Otras contradicciones sobre las dimensiones y ubicación del reservado también han llevado a tres letrados de la causa (de Ciudadanos, Compromís y una acusación particular) a solicitar "una fotografía" o "un plano" del espacio en el que comieron. Una petición que el propietario aseguró que preferiría no aportar por la presión mediática que sufre. "Yo preferiría que no, porque me están machacando mucho. Si puedo evitarlo... Han sacado fotos y barbaridades de todo tipo", aseguró ante la jueza, según fuentes conocedoras de su declaración. Una presión mediática que le llevó a retirar el cartel de la fachada del restaurante, ante la avalancha de autofotos que muchos ciudadanos se han hecho.

En la declaración de Vilaplana, la periodista aseguró que Mazón se levantaba y se apartaba para hablar por teléfono, pero no escuchó nada de lo que Mazón decía. Aunque, a la vista de las explicaciones del propietario del restaurante, el reservado en el que comieron era de dimensiones medias y sin tanta distancia como para no escuchar las conversaciones que el jefe del Consell mantuvo. El propietario del local explicó ayer que la comida se celebró en un reservado exclusivo, que el propietario del restaurante reserva para amigos, familiares o clientes VIP, que no está habilitado como parte del restaurante, según pudo saber Levante-EMV de fuentes conocedoras de su declaración.

El restaurador también confirmó que la reserva se hizo dos o tres días antes desde la Generalitat, aunque no recordaba por parte de quién. "Una mujer", dijo. También confirmó que el 29 de octubre primero llegó Mazón, entre las 14.15 y las 14.30 horas, a quien sirvió "un agua y unas papas o aceitunas". Sólo y sin escoltas. Y así permaneció hasta que llegó la periodista a "las 14.50 o15 horas".

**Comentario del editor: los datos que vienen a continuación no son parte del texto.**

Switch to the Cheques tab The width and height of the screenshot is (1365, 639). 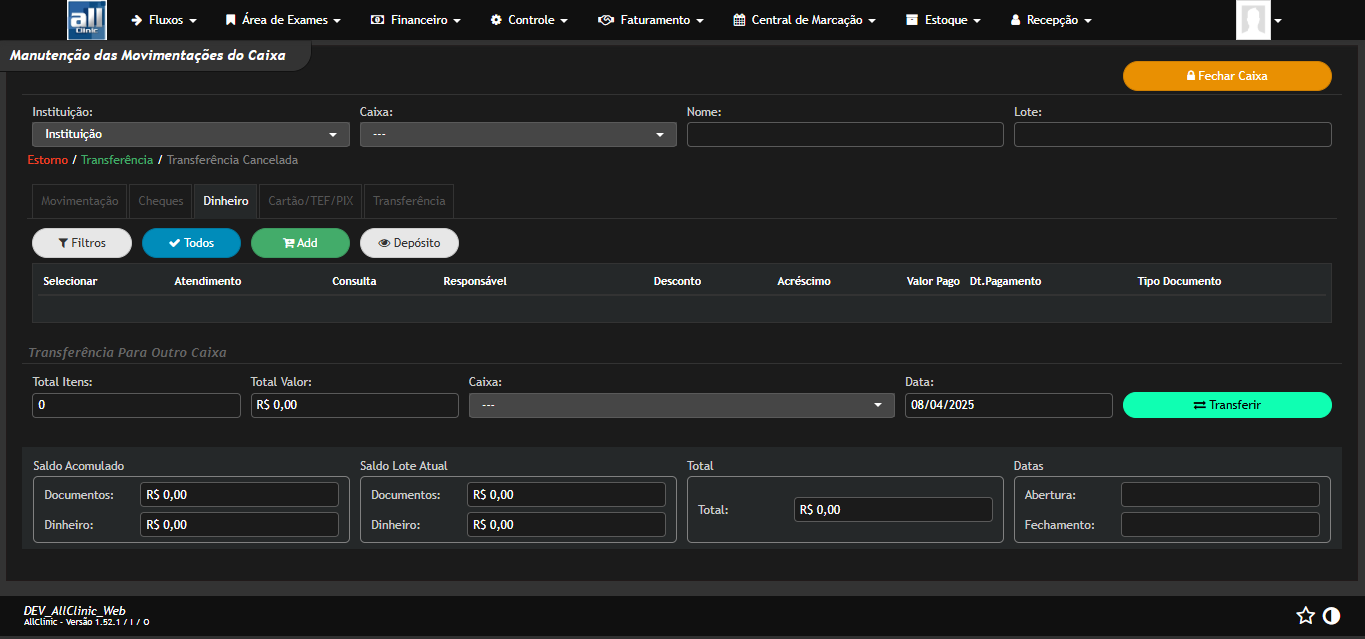pos(160,200)
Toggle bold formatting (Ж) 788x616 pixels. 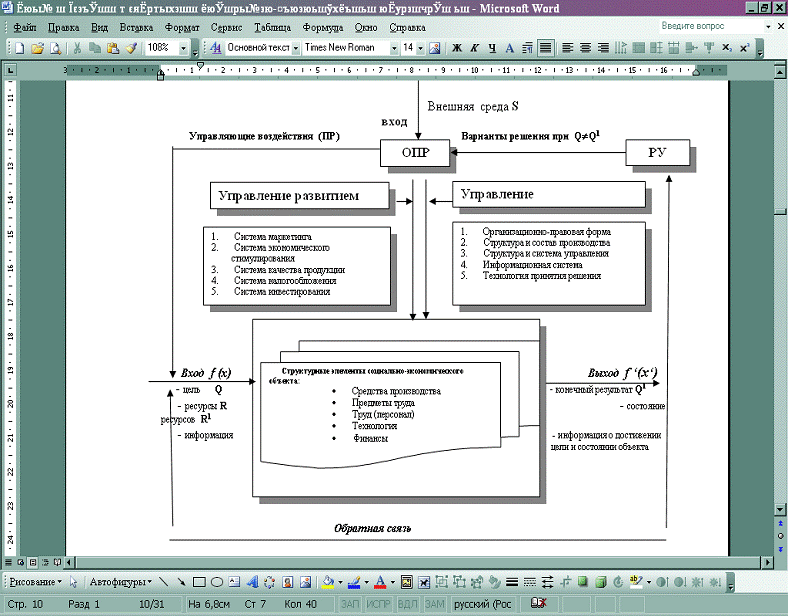[457, 48]
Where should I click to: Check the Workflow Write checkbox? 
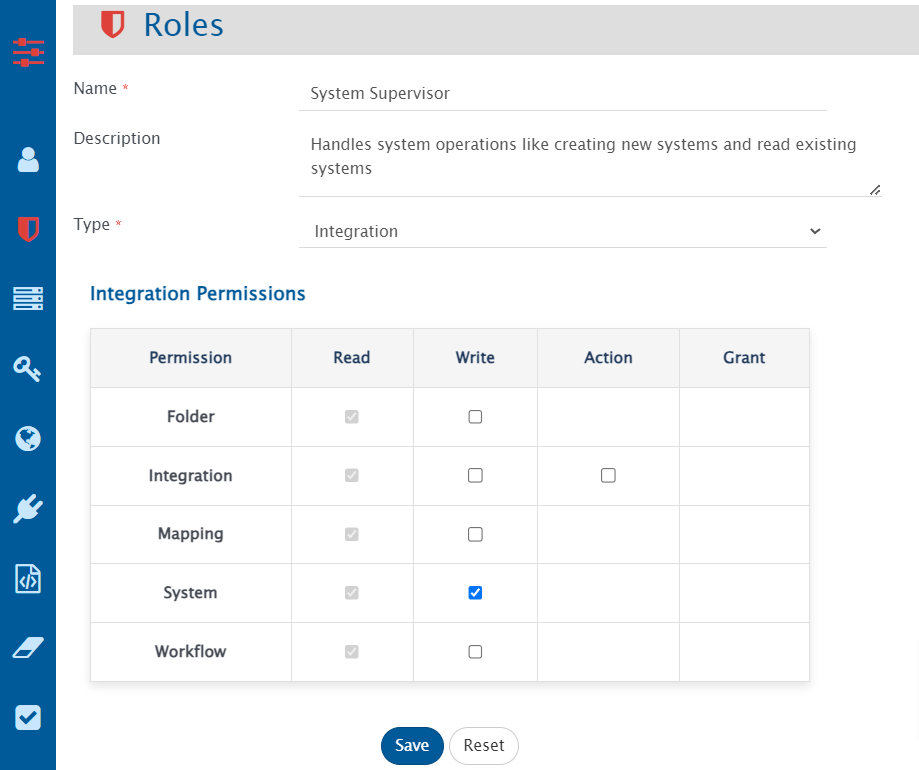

La degustación de los platos en El Ventorro duraría, según su propietario, entre "una hora y media o dos horas", sobre las 16.30 o 16.45 horas. Aunque el encuentro entre ambos continuó hasta las 18.30 o 19 horas. "No me llamó la atención -afirmó-. Todos los días se me quedan mesas colgadas hasta esas horas". Romero aseguró que recordaba la hora de salida porque a esas horas envió a sus trabajadores a casa (dos de ellos resultaron afectados por la dana) y él se quedó en el restaurante, junto a un proveedor, hasta que el jefe del Consell y la consultora de comunicación abandonaron el restaurante.

Sobre la razón principal de su declaración, si llegó escuchó hablar a Mazón por teléfono (sobre la dana o cualquier otro tema), negó que lo oyera o incluso que lo viera con el teléfono en la mano. De hecho, aseguró que cuanso entraba en el reservado, a servir los platos, Mazón estaba "siempre sentado". En su declaración, Vilaplana dijo que el jefe del Consell se levantaba en ocasiones para hablar por teléfono. El hostelero sí confirmó que algunas compañías telefónicas tienen problemas con la cobertura, porque algunos clientes se han quejado.

Respecto a la factura de la comida, Alfredo Romero confirmó que no se abonó en el momento, sino que se facturó días después (con fecha, pero sin hora) para que la abonara el Partido Popular, que la pagó por transferencia, señaló. No aclaró los platos que degustaron Mazón y Vilaplana pero, a preguntas de varios abogados, sí confirmó que bebieron una botella de vino, varias de agua y "probablemente una caña [de cerveza] al inicio".

La declaración de Alfredo Romero se inició a las 9.30 horas de la mañana y el hostelero abandonó los juzgados de Catarroja, sin hacer declaraciones, a las 11.42.

Citados el 5 de noviembre

La magistrada de la dana decidió citar a Alfredo Romero, propietario del restaurante El Ventorro, tras la testifical de la periodista, quien "manifestó que era la única persona que entraba y salía en la sala donde se encontraban la testigo y el señor Mazón y que incluso durante un periodo en el que el Mazón firmaba unos papeles que le habían sido entregados por el dueño del restaurante, este estuvo a la espera de que se los devolviera (otro detalle que negó el propietario del restaurante), dada la posibilidad de que dicha persona pudiera haber escuchado alguna conversación de Mazón con Salomé Pradas procede averiguar los datos de identidad del dueño del restaurante El Ventorro y citarlo como testigo".